## TASK TO CARRY OUT
Write out every entry word for word.

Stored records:

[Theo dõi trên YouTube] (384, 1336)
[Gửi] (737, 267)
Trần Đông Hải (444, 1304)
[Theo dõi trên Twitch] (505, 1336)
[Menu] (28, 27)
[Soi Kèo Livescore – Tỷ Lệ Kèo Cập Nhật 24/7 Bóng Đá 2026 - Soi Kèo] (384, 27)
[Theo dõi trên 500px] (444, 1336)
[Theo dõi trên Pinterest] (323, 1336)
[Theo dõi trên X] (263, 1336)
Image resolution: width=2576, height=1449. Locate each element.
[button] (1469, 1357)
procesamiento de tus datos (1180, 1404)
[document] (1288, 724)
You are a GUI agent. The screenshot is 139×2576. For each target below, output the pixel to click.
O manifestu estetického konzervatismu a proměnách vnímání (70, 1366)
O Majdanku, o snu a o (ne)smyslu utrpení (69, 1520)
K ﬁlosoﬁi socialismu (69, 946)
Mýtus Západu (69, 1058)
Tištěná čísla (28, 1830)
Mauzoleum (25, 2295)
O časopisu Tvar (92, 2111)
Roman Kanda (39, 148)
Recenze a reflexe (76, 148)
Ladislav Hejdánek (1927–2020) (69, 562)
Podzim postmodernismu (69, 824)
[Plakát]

## ANSWER TO THIS TASK
[Theo dõi trên YouTube] (384, 1336)
[Gửi] (737, 267)
Trần Đông Hải (444, 1304)
[Theo dõi trên Twitch] (505, 1336)
[Menu] (28, 27)
[Soi Kèo Livescore – Tỷ Lệ Kèo Cập Nhật 24/7 Bóng Đá 2026 - Soi Kèo] (384, 27)
[Theo dõi trên 500px] (444, 1336)
[Theo dõi trên Pinterest] (323, 1336)
[Theo dõi trên X] (263, 1336)
Image resolution: width=2576, height=1449. Locate each element.
[button] (1469, 1357)
procesamiento de tus datos (1180, 1404)
[document] (1288, 724)
You are a GUI agent. The screenshot is 139×2576. For each target below, output the pixel to click.
O manifestu estetického konzervatismu a proměnách vnímání (70, 1366)
O Majdanku, o snu a o (ne)smyslu utrpení (69, 1520)
K ﬁlosoﬁi socialismu (69, 946)
Mýtus Západu (69, 1058)
Tištěná čísla (28, 1830)
Mauzoleum (25, 2295)
O časopisu Tvar (92, 2111)
Roman Kanda (39, 148)
Recenze a reflexe (76, 148)
Ladislav Hejdánek (1927–2020) (69, 562)
Podzim postmodernismu (69, 824)
[Plakát]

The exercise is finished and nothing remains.